*Selected extract*.
** START **

Yes getting good smoke. I also ordered 10 pk from eBay. I just used the resistor and not the small Lionel wick that goes over the wick. I am thinking about trying that.


----------



## mopac

I got my resistors in mail today. A day early. Fast shipping. They look good to me.
Kinda heavy duty. Hope they work. A lot easier than hand wrapping a wick. It seems 
to me I got 3 feet of wick for 3.00. Easy 3 wicks worth. Maybe 4. At 3 that is 1.00
per wick plus 1.20 for resistor. 2.20 for each locomotive. Even better than 4.50 for
a prewound wick. And it looks like they might smoke better. I am still planning to
have pics and maybe a video sometime Saturday. We need to keep plenty of smoke
fluid in engine. I am with wwidmer, we have to try it. Thanks to who ever started this crap. LOL. Seems easy but every time I think I find something easy it turns out to not be. I am thinking wick should not be wrapped too tight around resistor to let some heat dissipate from resistor. The smoke piston should help with that also.

JWH2000, I saw that small sleeve wick that goes over resistor. It so small I don't know how it picks up fluid.
I do not plan to use one either.


----------



## Jwh2000

I was thinking about using one and having it rest on the AF wick.


----------



## T-Man

The resistor wick has a sleeve for coverage and absorption. On lionel it's a direct shot down the smokestack but the AF is not. Lionel has a pillow under the resistor too. Jeff from The Train Tender calls it a pacman. AN ideal situation would be to have the wick through the sleeve too.


----------



## [email protected]

T-Man said:


> ... AN ideal situation would be to have the wick through the sleeve too.

** END **

*Written task 1*. Quote the forum thread on smoke-unit resistors exactly, copying everything from "Yes getting good" down to "about trying that.".
*Written task 2*. In the forum thread on smoke-unit resistors, what price is given for a prewound wick?
*Written task 3*. Proceed with the forum thread on smoke-unit resistors, continuing it from the point where it stops.
The data placed after this point are separate material and unrelated to the forum thread.

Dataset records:
** START **

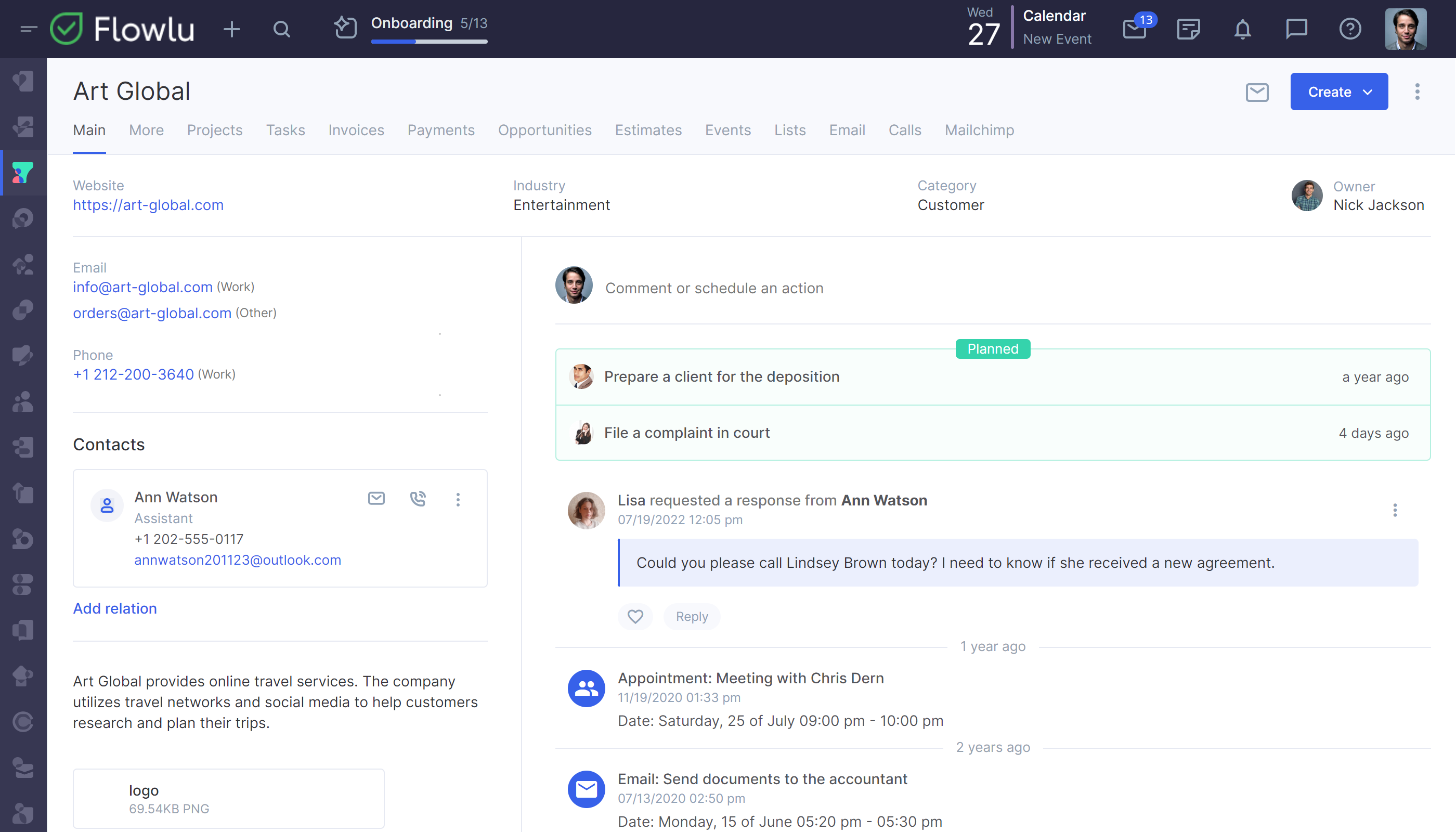Open the help question mark icon
The image size is (1456, 832).
click(x=1350, y=29)

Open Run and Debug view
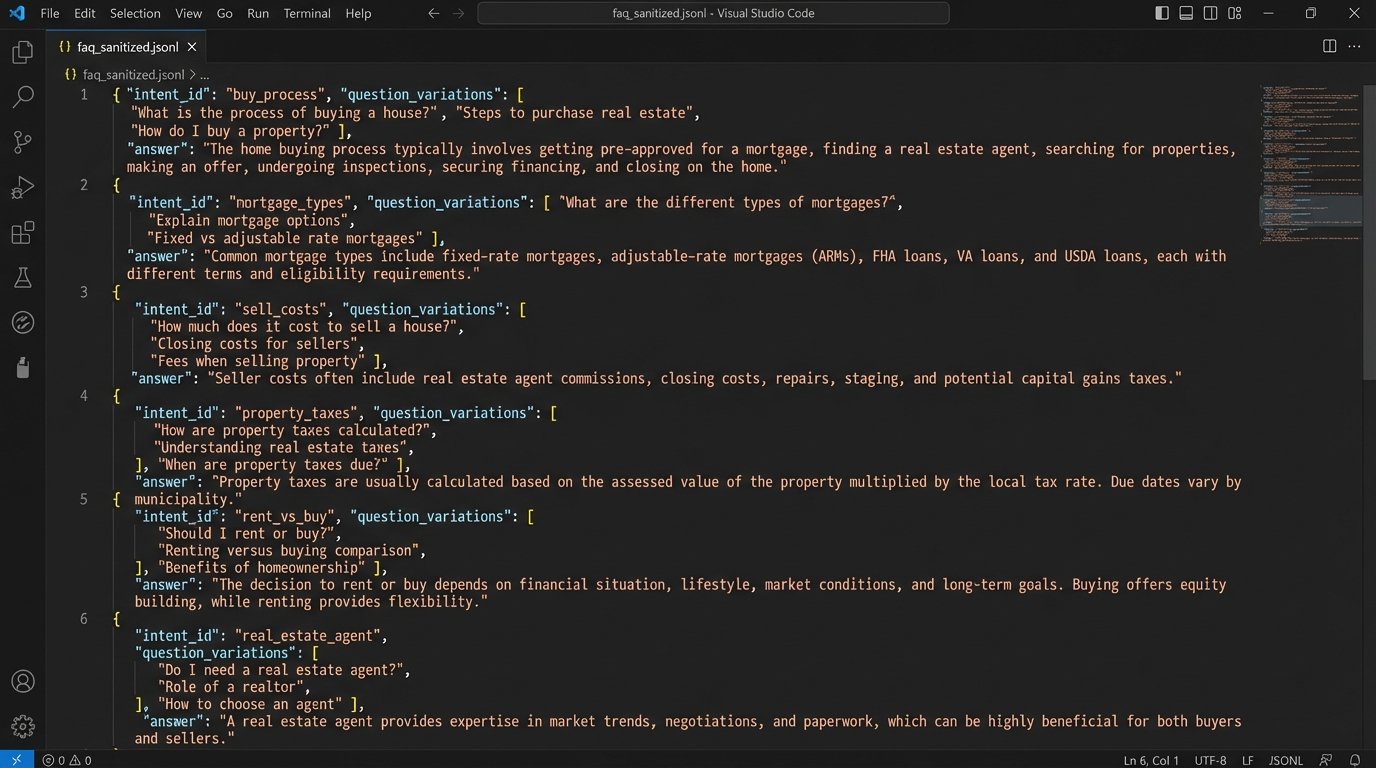tap(22, 188)
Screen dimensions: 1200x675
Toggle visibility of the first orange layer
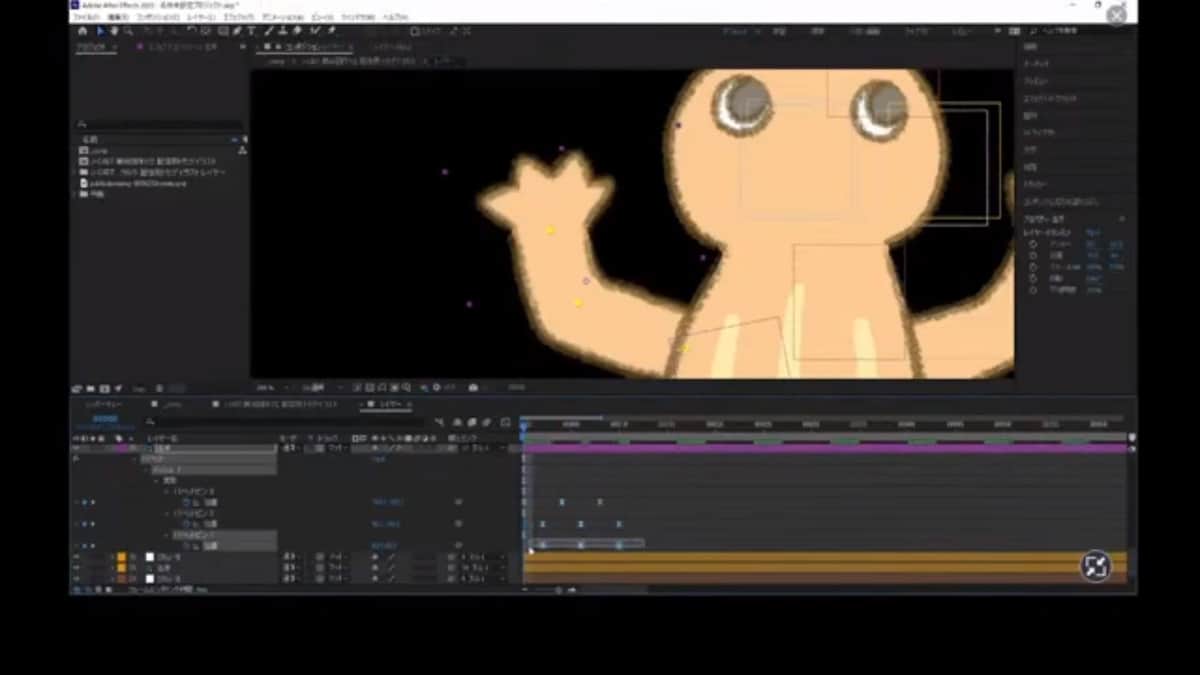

** END **

*Written answer 1*.
Yes getting good smoke. I also ordered 10 pk from eBay. I just used the resistor and not the small Lionel wick that goes over the wick. I am thinking about trying that.

*Written answer 2*. 4.50

*Written answer 3*.
Thinking along those lines as well, but did not buy the 10 pack with included wicks($3 extra). Thinking very loose wrap wick or maybe laying wick over the resister.


----------



## [email protected]

FYI - anyone wanting bulk fiberglass sleeves, the material is really inexpensive.

https://www.ebay.com/itm/1-40mm-Whi...hash=item23a281e251:m:mteDdTvh5Gbqf6wDNBVBfRg


----------



## Jwh2000

Exactly my thoughts. I will redo one of mine with the AF wick through the Lionel small wick and we will see what happens.
will do as soon as I have time. How many inches of AF wick should we use? 12 inches? 

John


----------



## Jwh2000

Where did you get the 3 ft of wick for $3.00


----------



## mopac

I bought 3 feet of wick and 3 feet of wire from an ebay seller. It was a couple years ago and I don't remember who it was. Check ebay. Jeff Kane might have 3 foot lengths. I might be wrong what I paid for mine. I usually remember pretty well what I paid for stuff. The best I found now is 8.99 for 3 feet. We need to shop around.

https://www.ebay.com/itm/3-Ft-SMOKE...976075?hash=item3cf9bd628b:g:CrEAAOSwl8NVVQtO

I looked at the wick seller's "other items" and his stuff is priced higher than a Georgia pine. He wants like 16.99 for
maybe 8 American flyer screws. Jeff Kane sells them for around .20 each. We can find wick cheaper than 8.99.


----------



## Jwh2000

I have 3 with the resistor.(2 322's and 1 312) I will try this new idea and we will see what happens. Sorry the one Broke got quit.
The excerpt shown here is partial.